| Material for this exercise |
——————————
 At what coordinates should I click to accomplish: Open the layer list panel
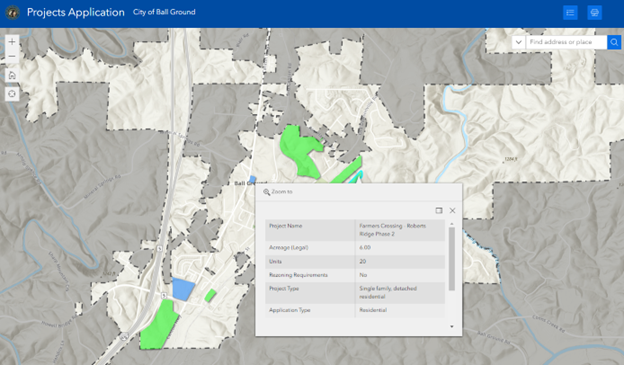(570, 13)

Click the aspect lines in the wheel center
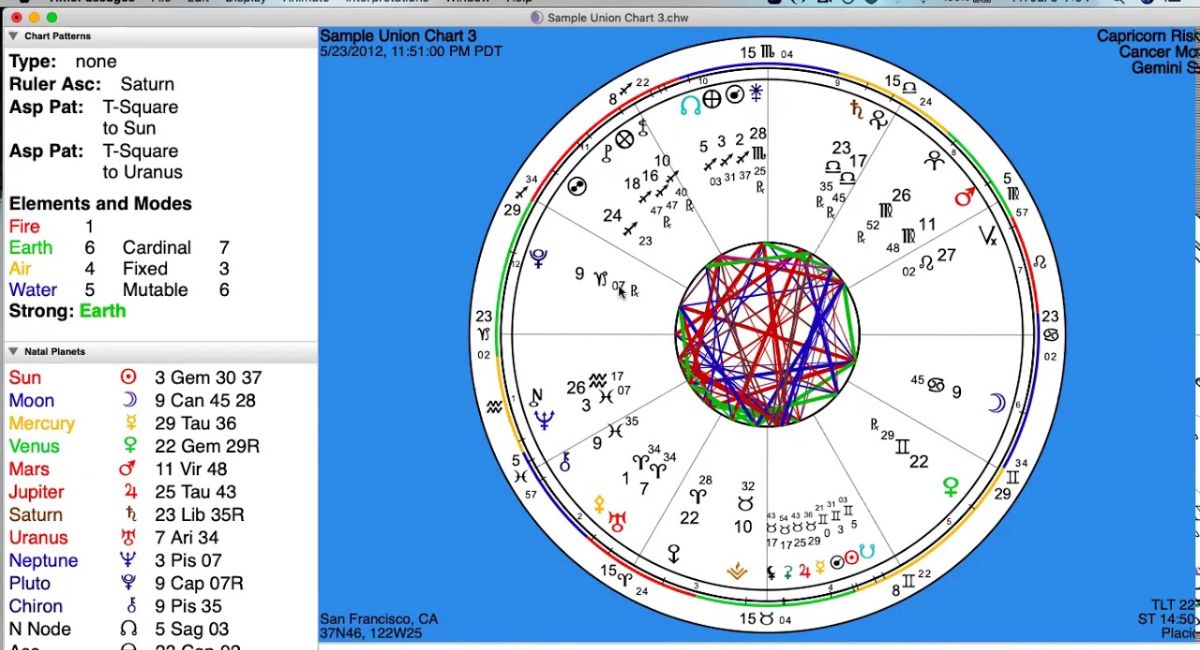click(x=767, y=334)
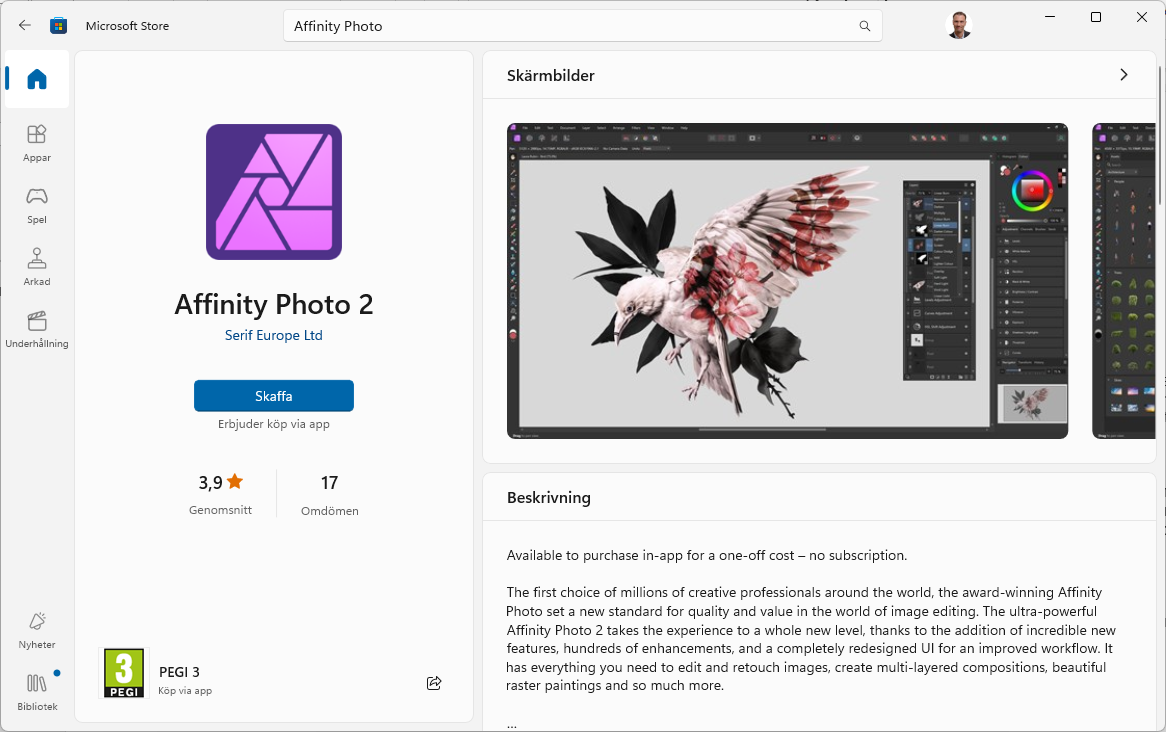Click the share icon beside PEGI rating
The height and width of the screenshot is (732, 1166).
click(x=434, y=683)
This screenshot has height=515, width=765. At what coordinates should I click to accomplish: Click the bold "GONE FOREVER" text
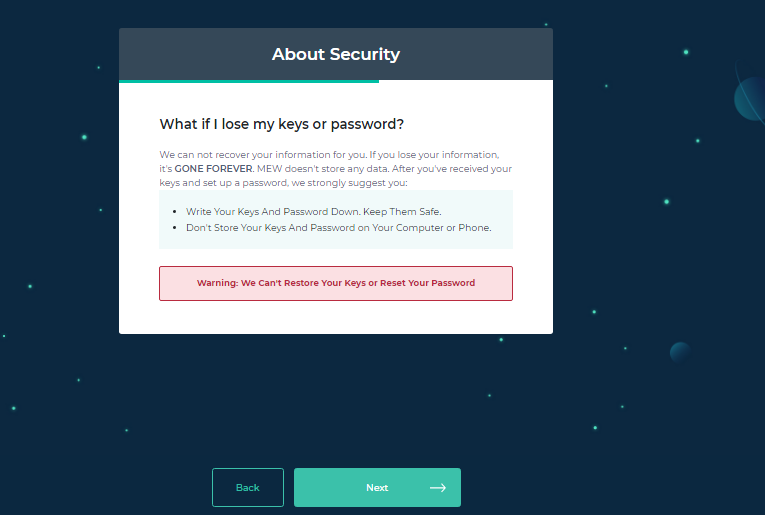pyautogui.click(x=213, y=169)
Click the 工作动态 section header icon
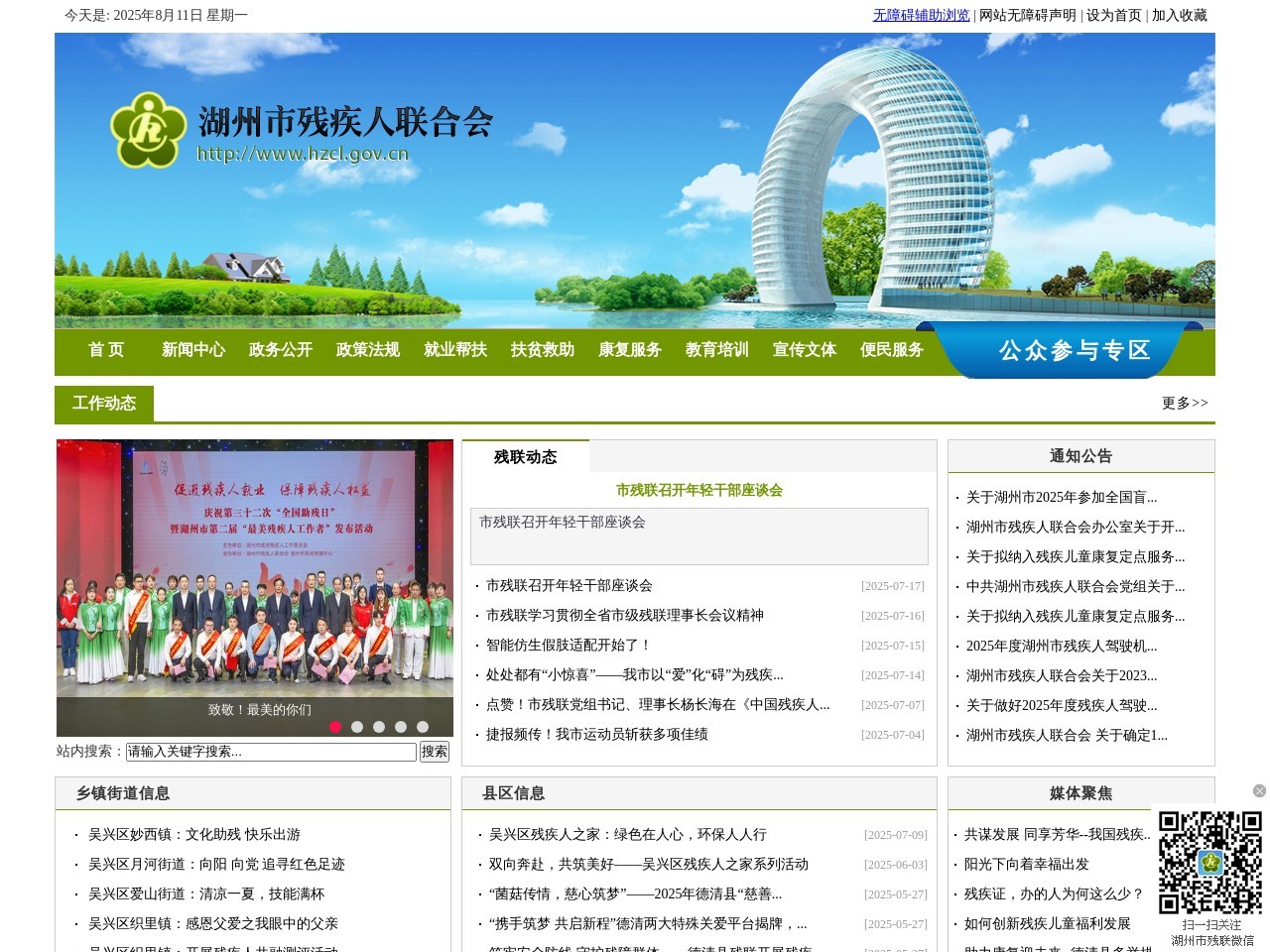 pos(104,403)
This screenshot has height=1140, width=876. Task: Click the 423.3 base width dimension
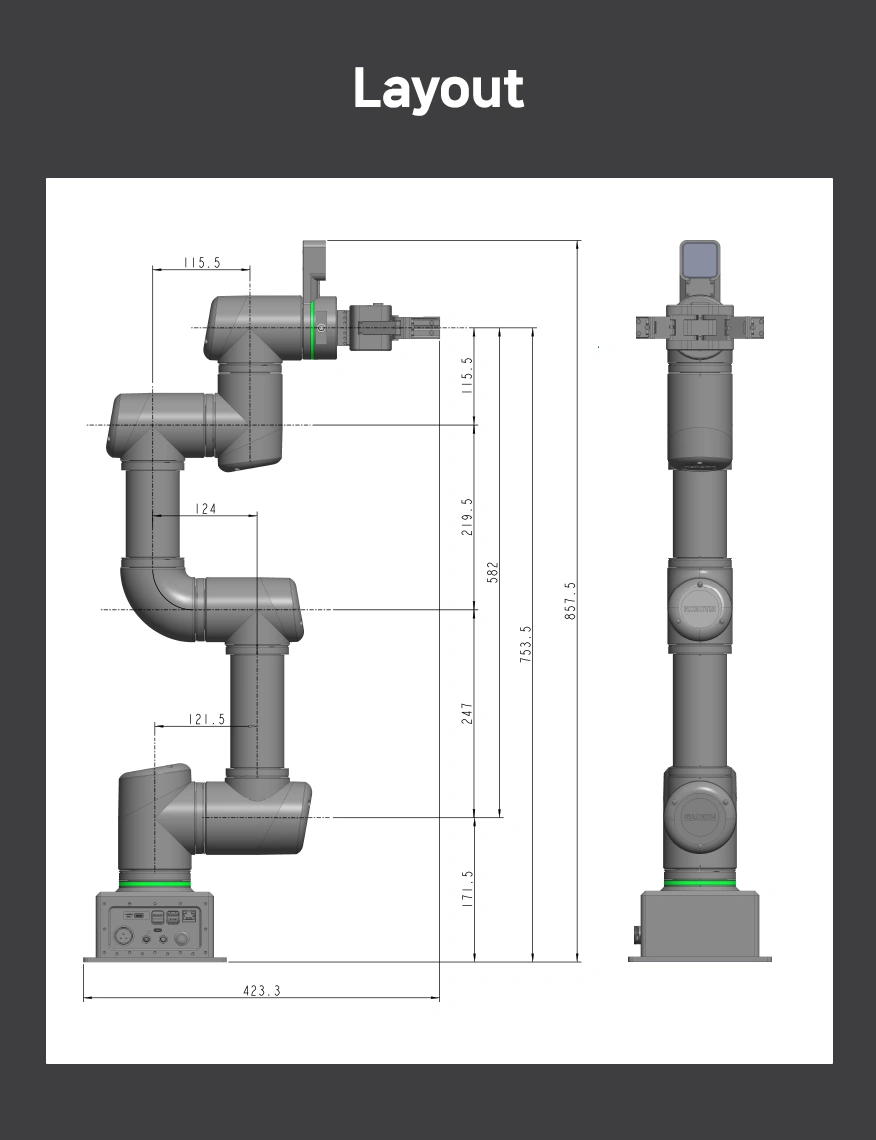point(262,990)
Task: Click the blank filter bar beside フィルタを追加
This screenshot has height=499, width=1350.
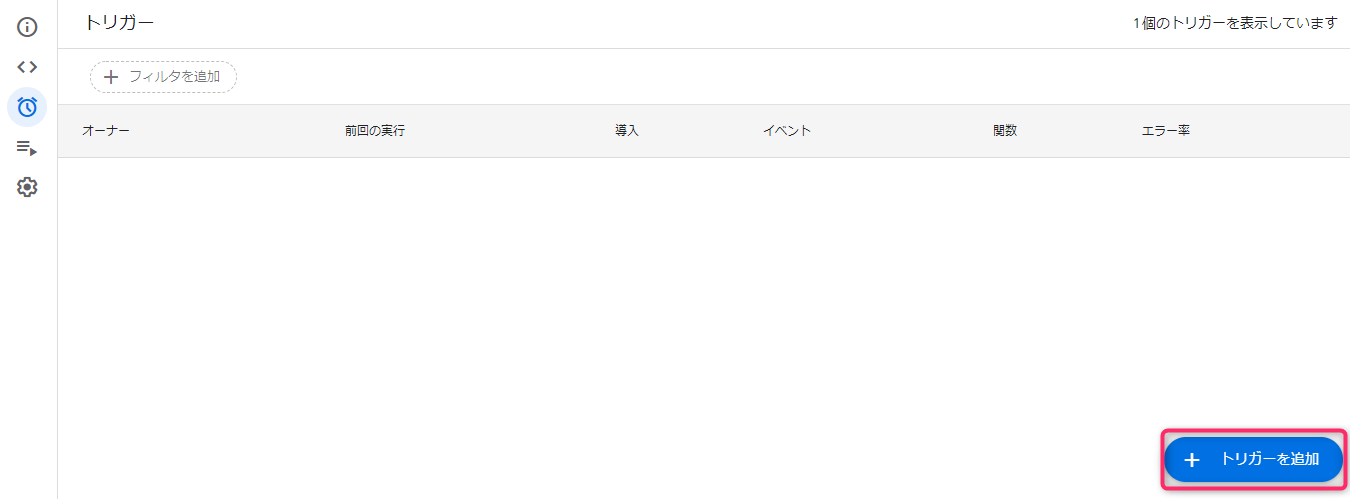Action: pyautogui.click(x=790, y=77)
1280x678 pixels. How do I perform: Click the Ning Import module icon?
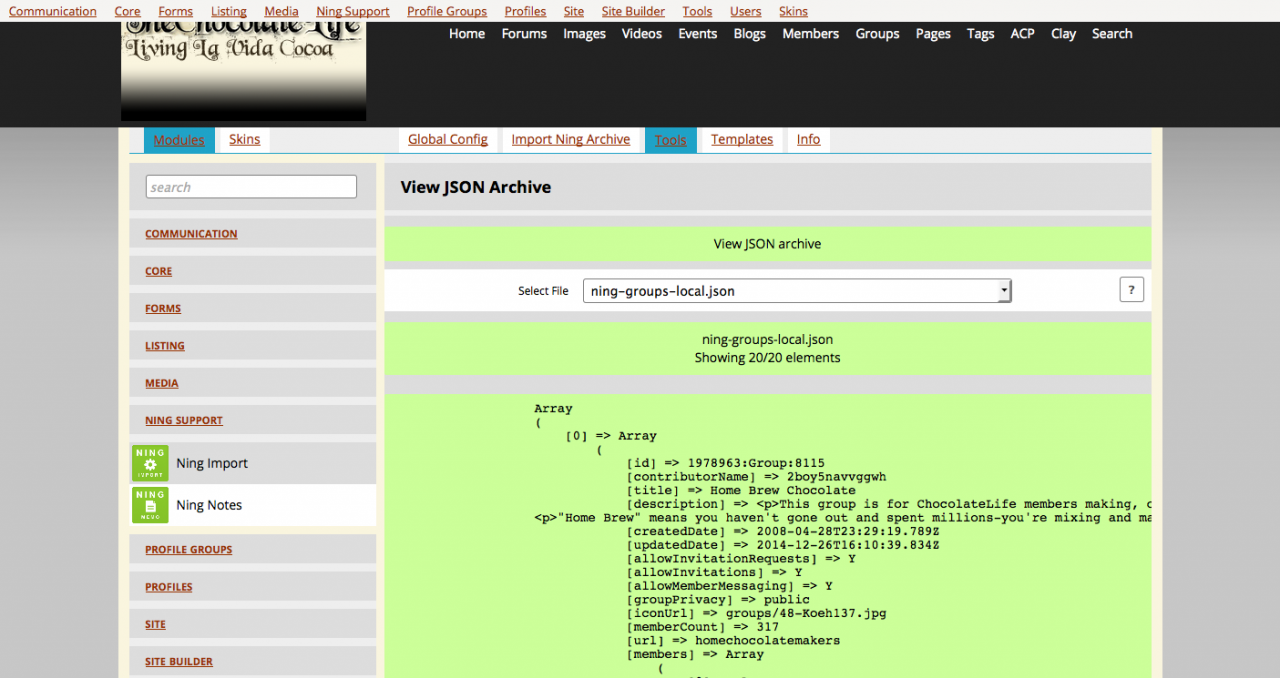tap(150, 463)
——————————
| Brief |
Give the records back exactly, with no pictures.

| Answer to this exercise |
 At what coordinates should I click to accomplish: Open the layer list panel
(570, 13)

Click the aspect lines in the wheel center
click(x=767, y=334)
Click the share icon beside PEGI rating
The height and width of the screenshot is (732, 1166).
click(x=434, y=683)
This screenshot has height=515, width=765. At what coordinates should I click to accomplish: Click the bold "GONE FOREVER" text
pyautogui.click(x=213, y=169)
Click the 工作动态 section header icon
 pos(104,403)
This screenshot has height=1140, width=876. Task: Click the 423.3 base width dimension
point(262,990)
Task: Click the blank filter bar beside フィルタを追加
This screenshot has height=499, width=1350.
Action: pyautogui.click(x=790, y=77)
1280x678 pixels. How do I perform: Click the Ning Import module icon?
tap(150, 463)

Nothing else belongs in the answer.